We laugh at the technicians who come to fix the audio visual equipment. Often they kick the computer or the box and strangely it will work, and they go. However, you can guess the real problem re appears.
My curiosity was aroused in a class yesterday when they had the work "carpenter" in the text. A person who works with wood, makes furniture, does the timber work in buildings. Can you imagine a sea of Chinese faces looking at me as if I was speaking Swahili?? They didn't get it.
So at my class last night I had a student who was very smart, and I asked him about "electricians", "plumbers" and "carpenters." Again I got the strange look. What is this woman talking about?
I pointed out the strange electrical power points. If this was "broken" (using a familiar Chinese/English expression) what would you do? First of all, he'd try and fix it himself. Then if it was still broken, he'd phone a friend. "Your friend is an electrician?" No, but he can fix things. And so it went.
Do you know if there are these tradesmen in China? Again the blank look.

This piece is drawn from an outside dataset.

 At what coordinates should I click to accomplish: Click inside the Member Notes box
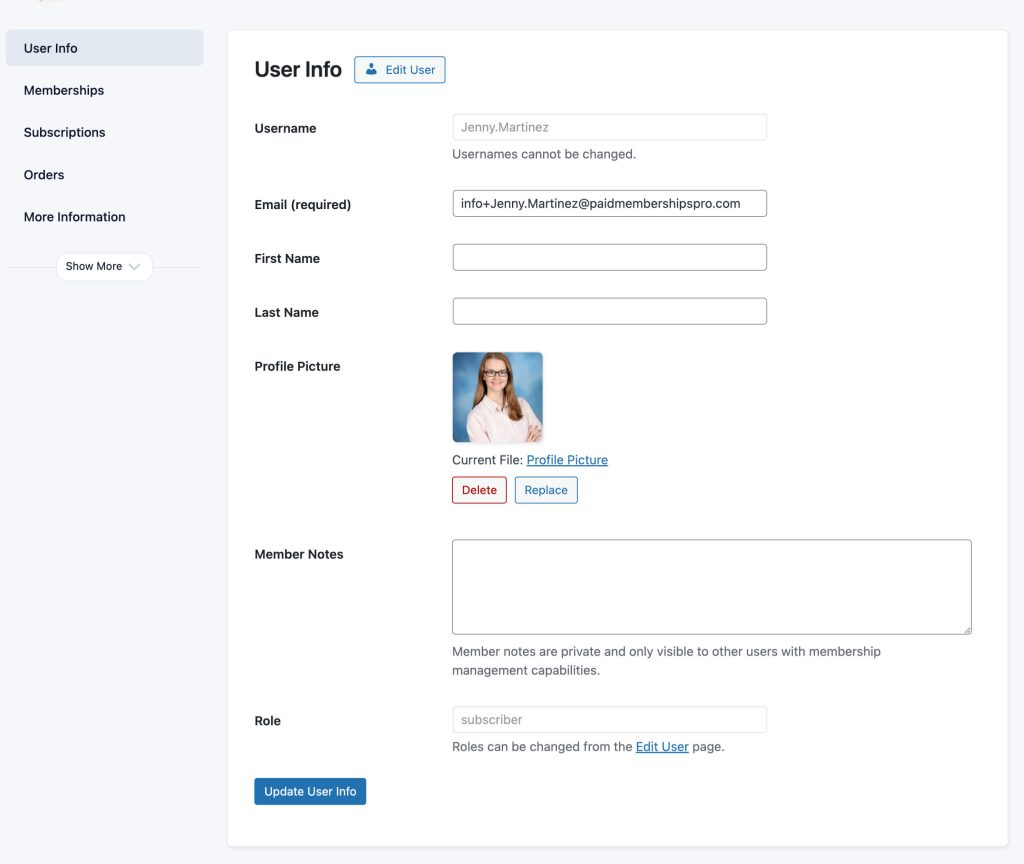tap(711, 586)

So what do I make of it? Personally I think there is a great opportunity for quality training for tradesmen.
In the university which is huge, we have a little man who does the "maintenance" in his lunch hour from his full time job elsewhere. He rides in on his bicycle with his tools strapped to his back, and a little bag that fits in his bicycle basket. He comes to "fix" everything. It is amazing.
And of course little is fixed. "it is broken" and a shrug is familiar to us.
My security door "is broken" and his recommendation to me is to put my finger in the hole and wiggle until the tongue of the lock reappears, and then I can lock my door. I must say it is irritating as it only works 1 our of 10 times, and I have to persevere to it to work.
Is there a great opportunity here?
Chinese people all want to be successful businessmen or women, but they don't realise that a plumber or an electrician or other tradesman is a businessman, and that the two mentioned make a lot of money in Australia.
Upmarket Tradesman do Exist
In discussion about the topic about tradesmen in China, I learn that there are upmarket type tradesmen here in China. At least the work they do LOOKS good. i don't know if it is quality in the sense that it is good work that will last a long time without repair, but I am assured that some renovations in the middle to upper end of the market appear to be "finished" well.
That certainly is good news - and I guess there is probabl a shortage of qualified tradesmen too, which makes people reliant on friends etc, especially those that seem to have some sort of success rate.
We laugh at the problems in the university. There are some men on staff who are regarded as "computer technicians" but we learn they are untrained and learn by experience. But kicking the computer is one of the techniques they use, and then when it doesn't respond to the kick, they announce it is "broken" and leave!!!